The first land expedition to California, led by Gaspar de Portolà, camped at today's Tajiguas Creek on August 23, 1769, on its way to Monterey Bay. Franciscan missionary Juan Crespi, who accompanied the expedition, noted the presence of two native towns, facing each other across the creek, near the ocean—similar to the arrangement found the previous day at Dos Pueblos.

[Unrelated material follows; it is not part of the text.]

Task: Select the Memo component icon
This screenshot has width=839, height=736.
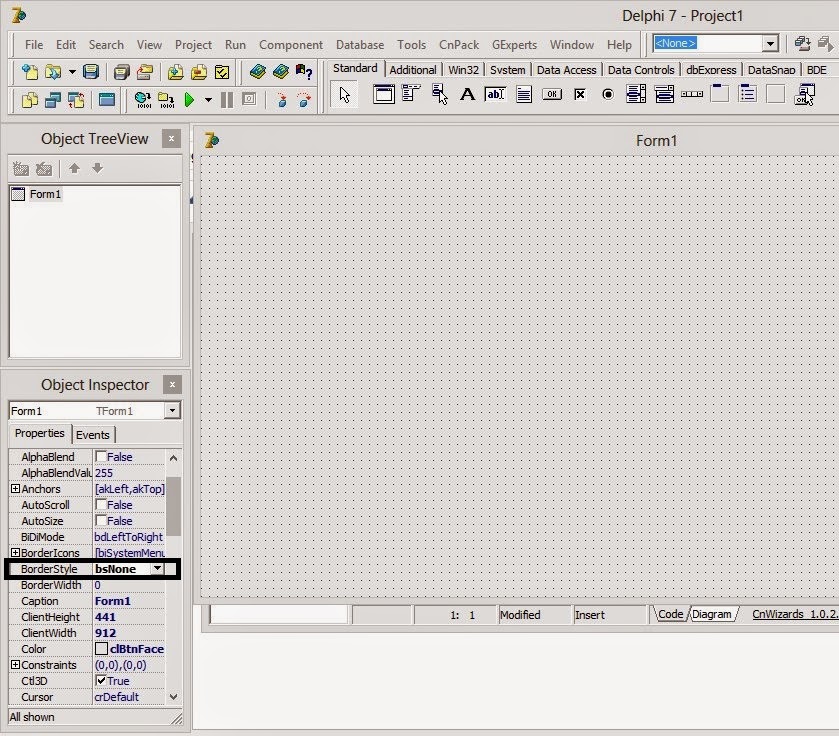Action: [x=524, y=95]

The following two days, August 24–25, the expedition moved on along the coast to the west, still over lands that later belonged to the rancho. On the 24th, the camp was at Gaviota Creek, and now Gaviota State Park. The soldiers named the place La Gaviota (Spanish for seagull). On the 25th, the party camped at today's El Bullito Creek, about halfway between Gaviota and Point Conception.

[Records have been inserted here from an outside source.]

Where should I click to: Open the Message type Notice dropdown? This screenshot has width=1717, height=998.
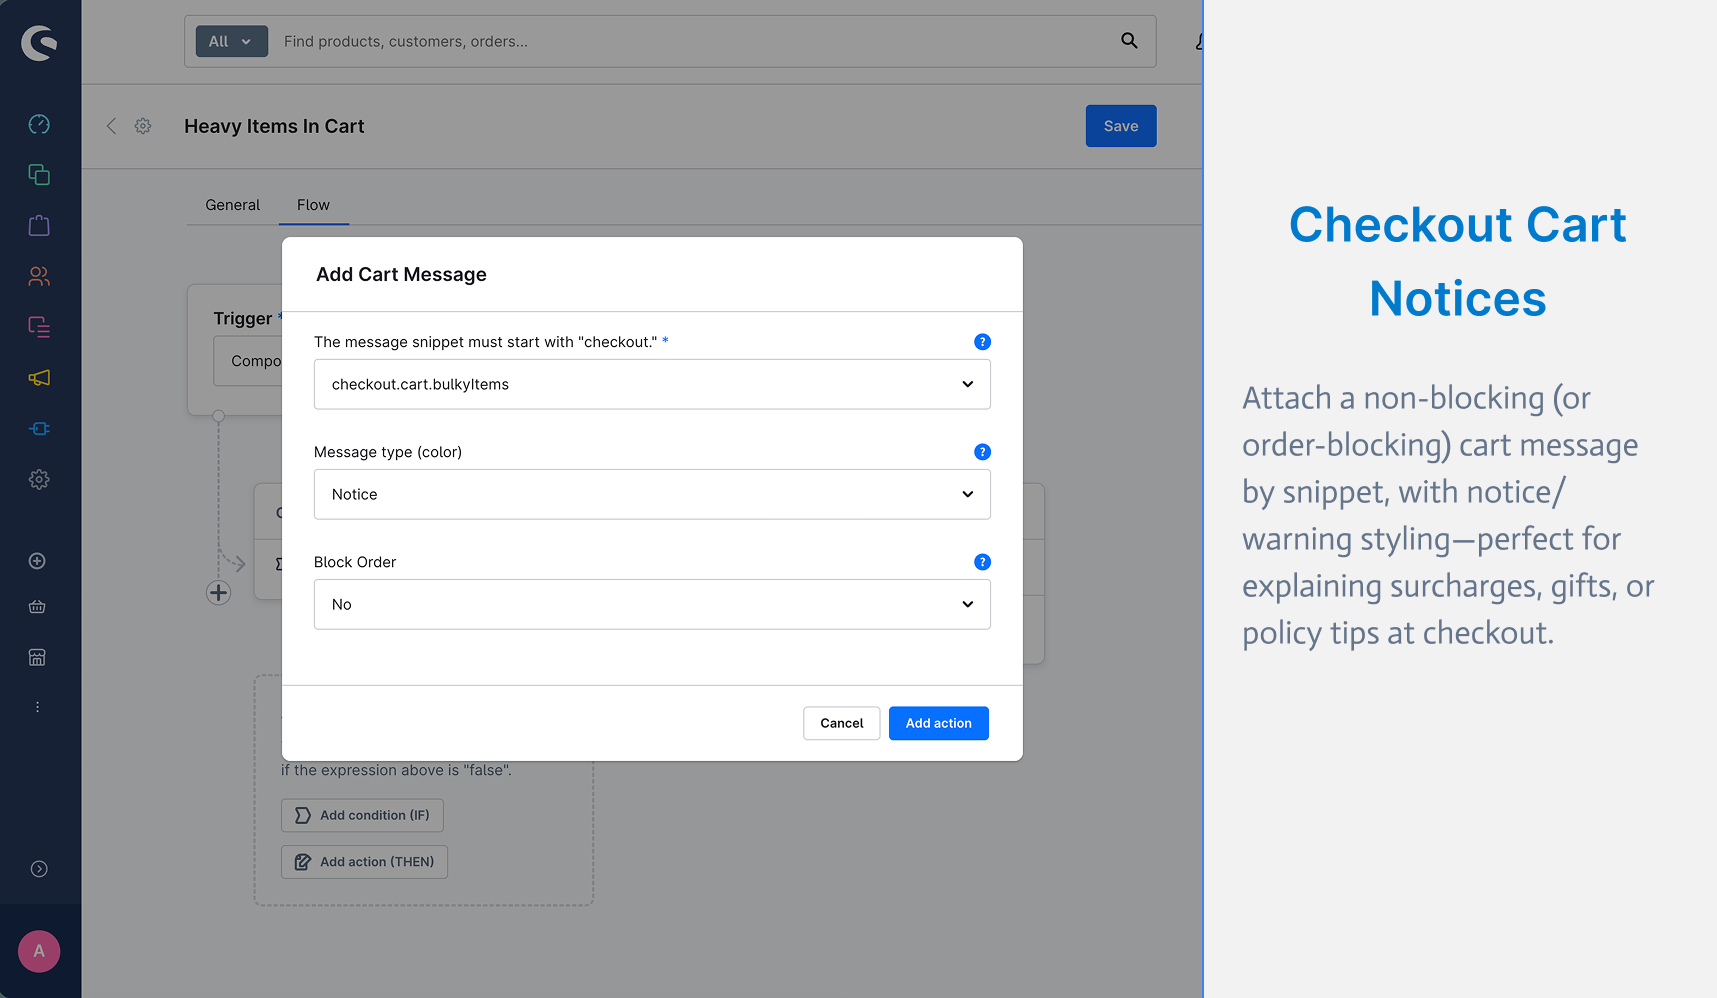[x=652, y=494]
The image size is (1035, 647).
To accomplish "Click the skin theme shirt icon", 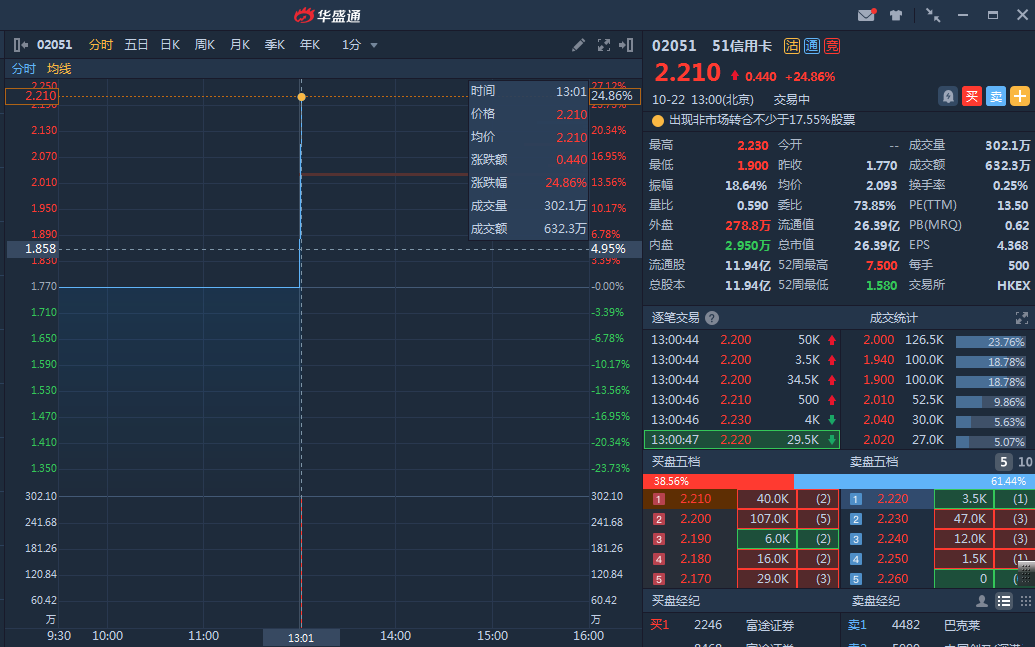I will pos(895,15).
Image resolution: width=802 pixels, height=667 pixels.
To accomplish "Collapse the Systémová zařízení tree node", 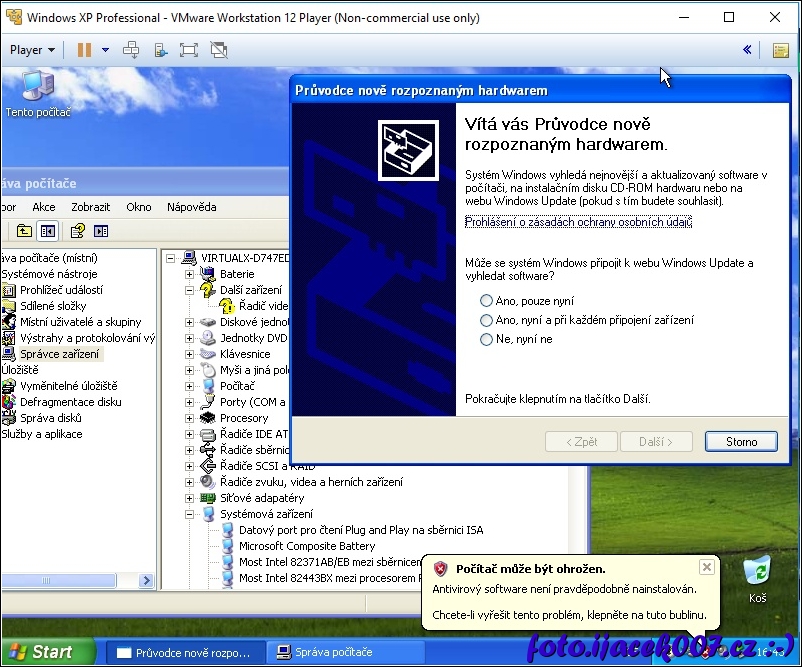I will pos(190,514).
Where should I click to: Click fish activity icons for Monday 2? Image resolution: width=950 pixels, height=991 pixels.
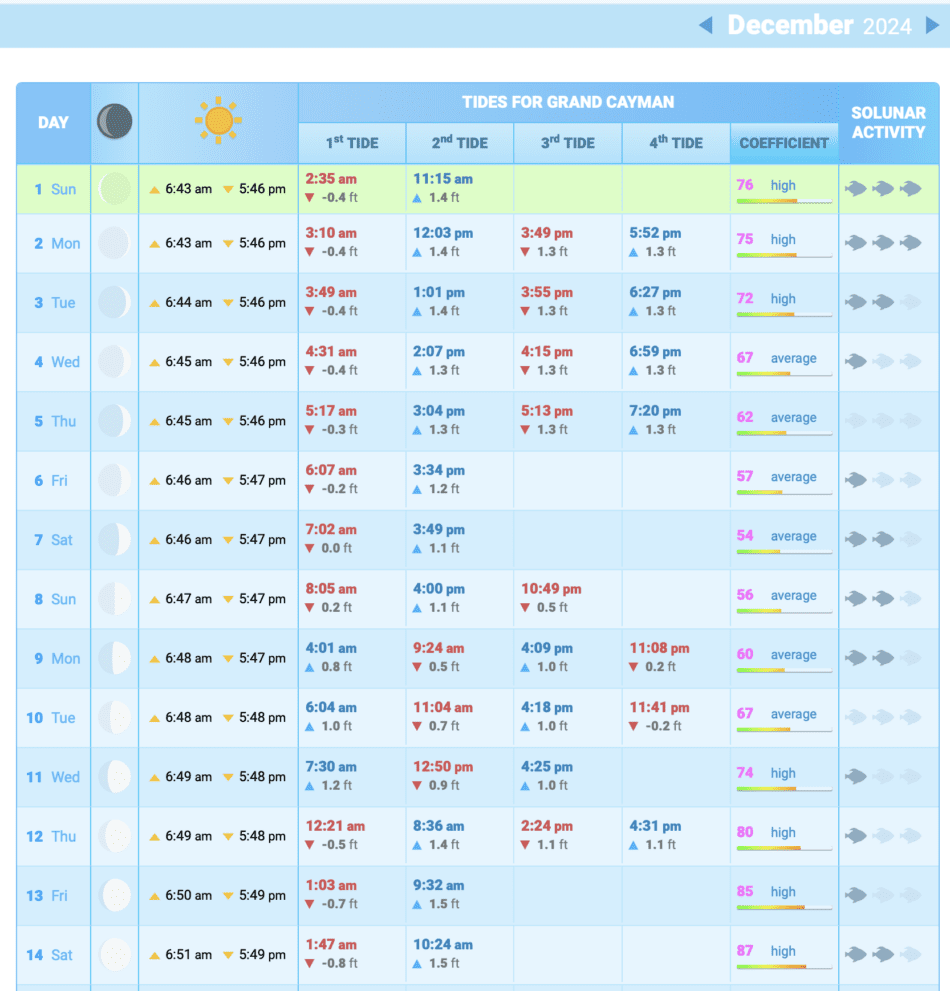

The rancho was granted to José Francisco Ortega, who in 1769 had served as an expedition scout for that first Portola expedition. As leader of the scouts, Ortega was among the first Europeans to see many places in California, including San Francisco Bay. Ortega played an important role in the founding of the Santa Barbara Presidio in 1782. In 1786, after his retirement, Ortega received approval for the Rancho Nuestra Señora del Refugio land grant and built his home in Refugio Canyon in 1794. The grant was confirmed to his son Antonio Maria Ortega in 1834 by Mexican Governor Figueroa.

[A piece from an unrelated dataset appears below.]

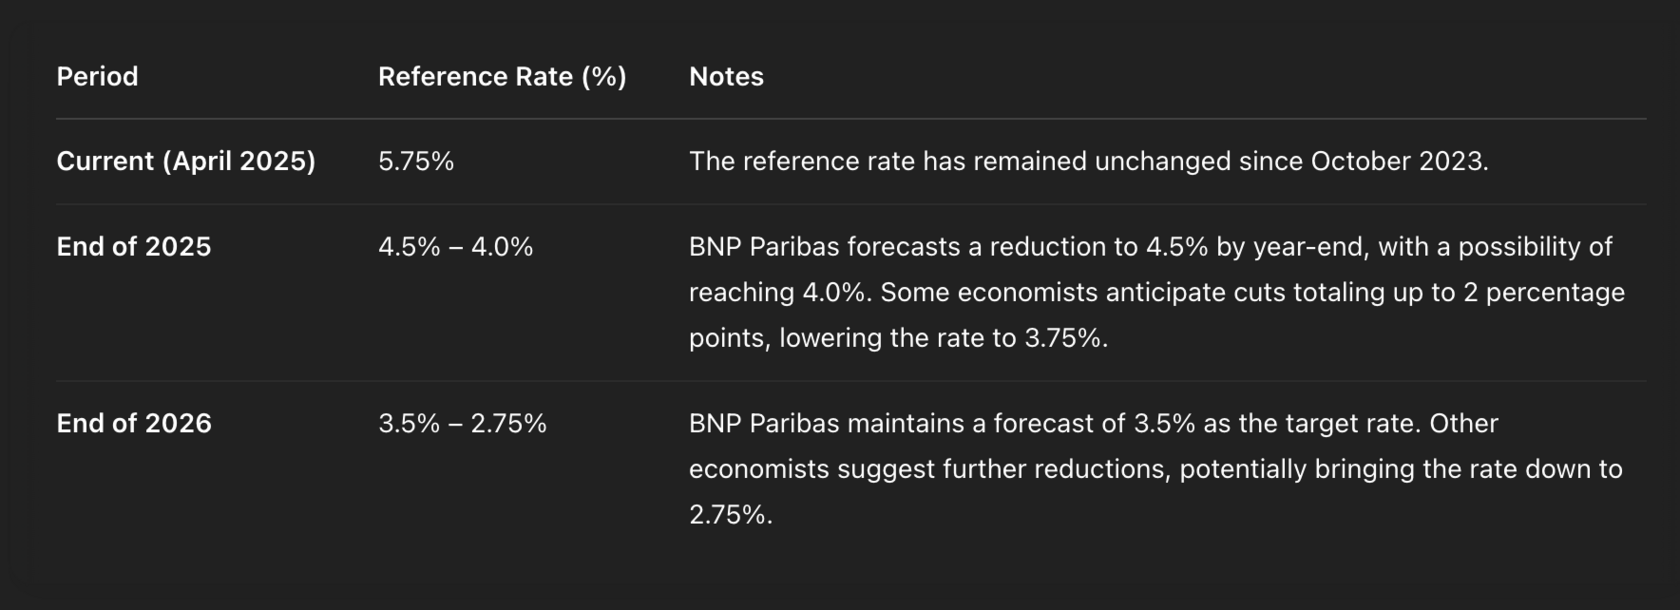Click the note about rate unchanged since 2023
This screenshot has width=1680, height=610.
click(1088, 161)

With the cession of California to the United States following the Mexican–American War, the 1848 Treaty of Guadalupe Hidalgo provided that the land grants would be honored. As required by the Land Act of 1851, a claim for Rancho Nuestra Señora del Refugio was filed with the Public Land Commission in 1853, and patented to Antonio Maria Ortega in 1866.

The first sale of lands belonging to Rancho Nuestra Senora del Refugio to non-family members, the Gaviota Ranch, occurred in 1858. In 1866, Thomas B. Dibblee of Rancho San Julian, acquired several parcels originally included in the Rancho, and he eventually owned approximately three-quarters of the original grant. William Welles Hollister purchased the 14500 acre Hollister Ranch land in 1866. The Dibblee-Hollister partnership owned several land grants in the Santa Barbara area. With the sale of Arroyo Hondo in 1889, all rancho lands had been sold by the Ortegas.

==Historic sites of the Rancho==
Ortega settlements were also established at Tajiguas Canyon, Arroyo Hondo, and Cañada del Corral. Privateers under Hippolyte Bouchard burned the original ranch buildings at Refugio Canyon in 1818, but the adobes at Arroyo Hondo and Canada del Corral still remain.

The adobe at Arroyo Hondo, and a small orchard planted by the padres at the Mission Santa Inés are still present at the Arroyo Hondo Preserve which is now owned and managed by the Land Trust for Santa Barbara County. The ranch at Tajiguas Canyon featured the first lemon orchard planted in California.